サッカー日本代表の毎度もめる1トップ論争に鄭大世が見解 「理想はスピードのある大迫勇也。ただ、そんな選手はここ10年出ていない」 (3ページ目)

  • 篠 幸彦●取材・文 text by Shino Yukihiko
  • 藤田真郷●撮影 photo by Fujita Masato

【スタイルに合わないFWは代表では難しい】

 ストライカー気質のような選手は、常に監督を納得させられるか、それとも監督の下につくかのせめぎ合いだと思っています。

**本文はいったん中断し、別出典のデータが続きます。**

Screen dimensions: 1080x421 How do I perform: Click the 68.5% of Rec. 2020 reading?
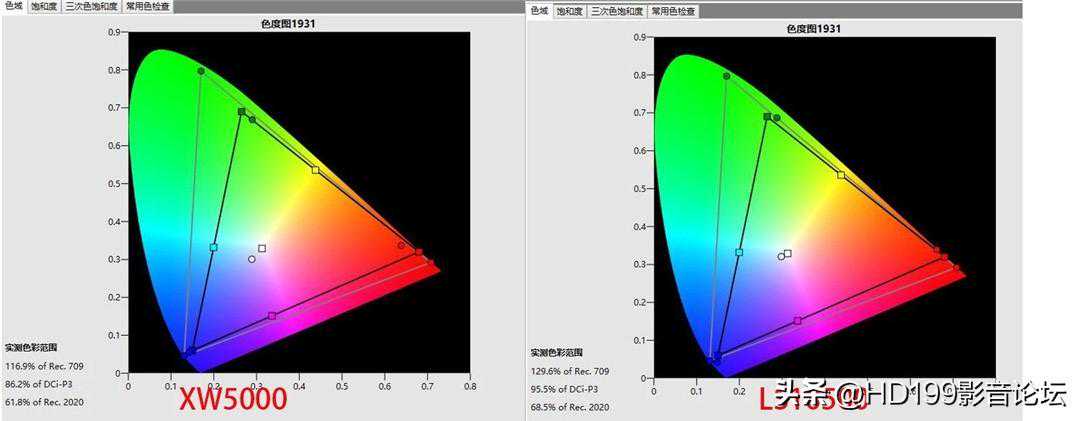pyautogui.click(x=571, y=407)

 例えばマンチェスター・シティのアーリング・ハーランドやパリ・サンジェルマンのリオネル・メッシがいたら、彼らを中心にせざるを得ないので、監督のプランはすべて崩れるわけです。

 でも彼らは、監督のプランを崩してでもチームを勝たせてくれるわけです。だから自由を与えられるわけなんですよね。

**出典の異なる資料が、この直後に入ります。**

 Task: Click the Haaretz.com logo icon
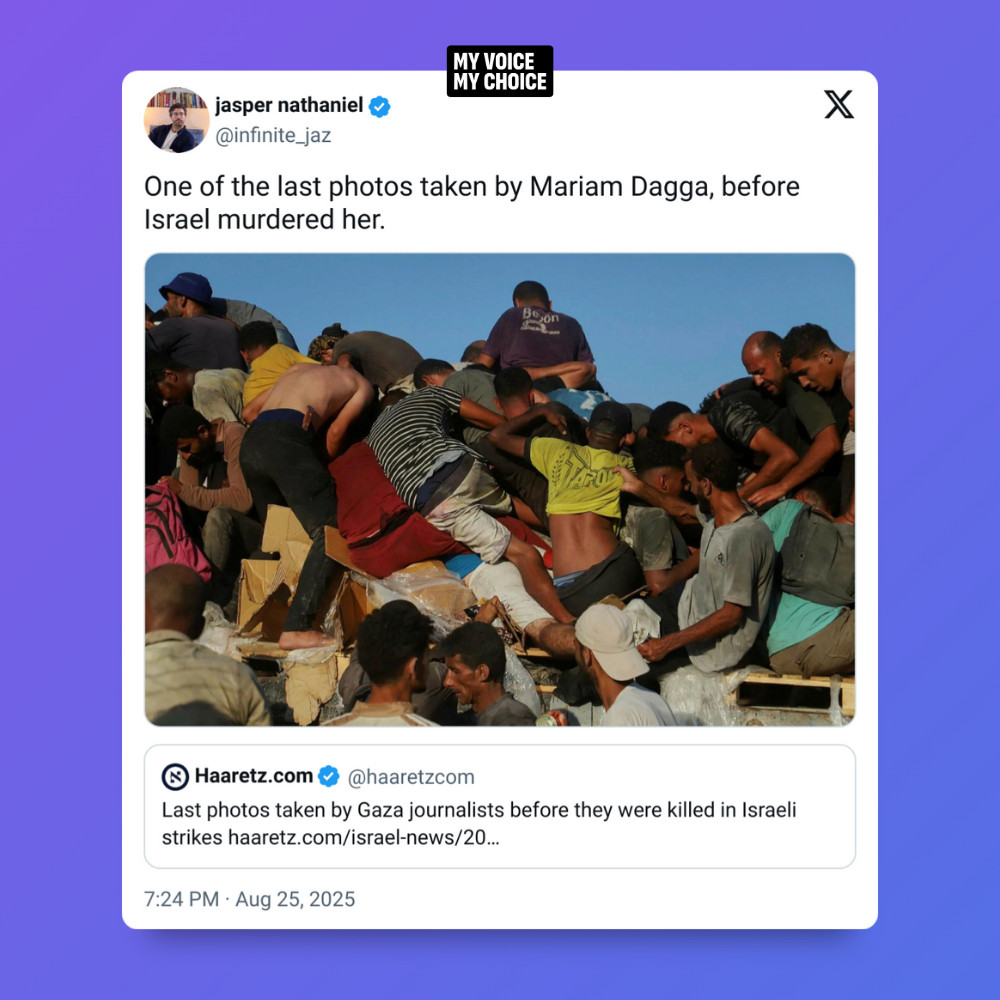[175, 777]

 彼らほどではなくても、FWは、クラブチームのなかでは、ライバルは2、3人くらい。そのなかで最初は使われなくてもチームが勝てなくなってきた時にチャンスをもらえて、そこで結果を出せば「こいつ、やるじゃん!」みたいな形で、ポジションを勝ち取れるわけです。

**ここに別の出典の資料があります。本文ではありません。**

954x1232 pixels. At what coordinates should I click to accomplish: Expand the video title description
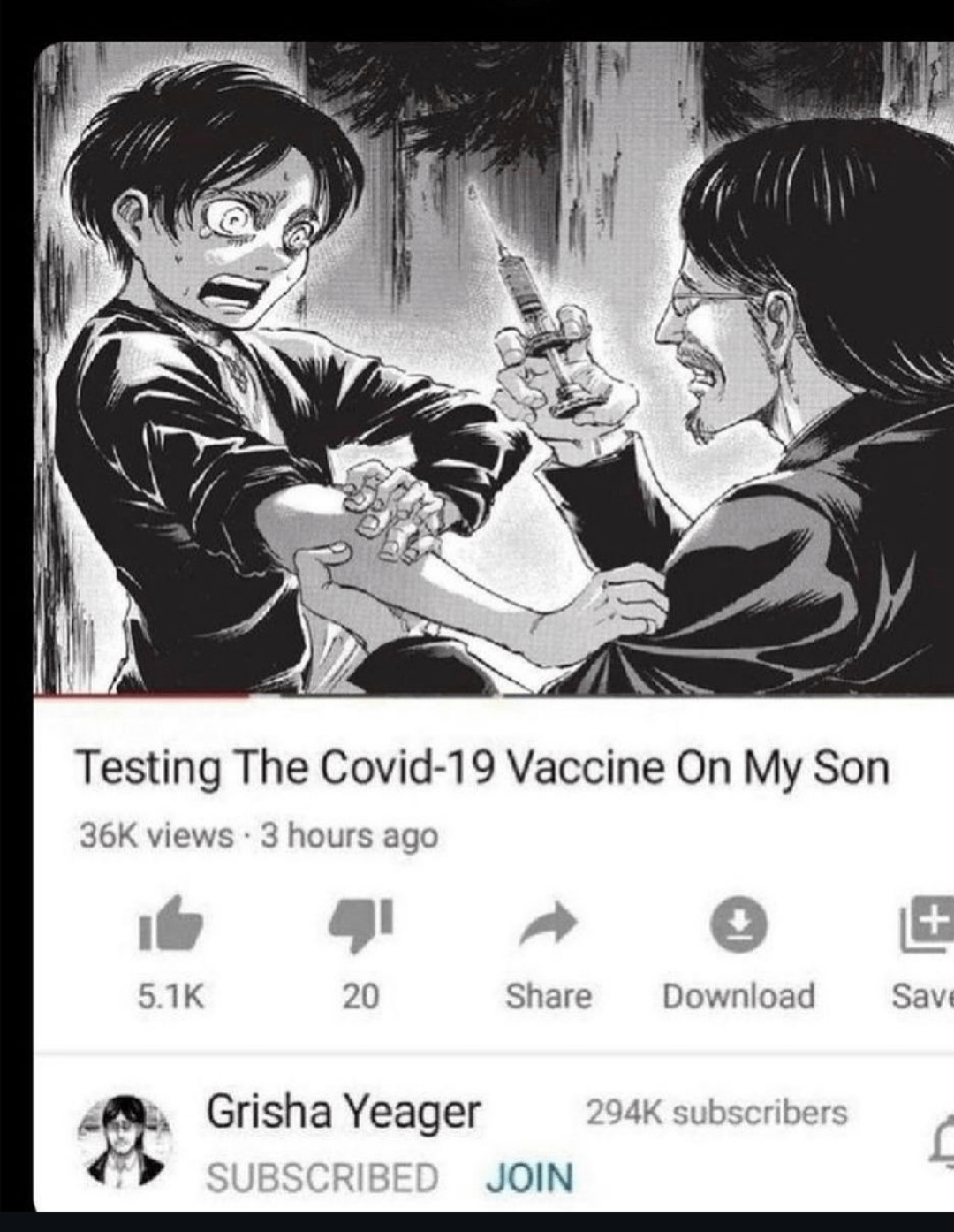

 でも代表では、代わりはいくらでもいるし、試合の間隔は数カ月に1回と長い。そうなると、我を出してチームのスタイルに合わない選手は使いづらいんですよ。だからみんなが求める、点取り屋のような1トップの選手は、より呼ばれにくくなるんです。

 大迫選手はすごくよかったと思うし、今季のパフォーマンスを見ればまだまだ代表でやれる選手なのは間違いない。また代表で見たいと思う人は多いと思います。ただ、大迫選手が入ると、代表が彼の色に染まりますね。

 そういう状況を好まない監督が時にはいます。ピッチのなかに王様気質の選手が1人入ると、みんなそこに合わせようとしてしまってサッカーが変わってしまう。僕もそっちタイプだったから、すごくよくわかります。

 森保監督は堅守速攻をやりたいわけで、縦へのスピード感やテンポを考慮すると、今の代表の1トップに求めるものと、大迫選手のキャラクターはマッチしないのかなと推測しています。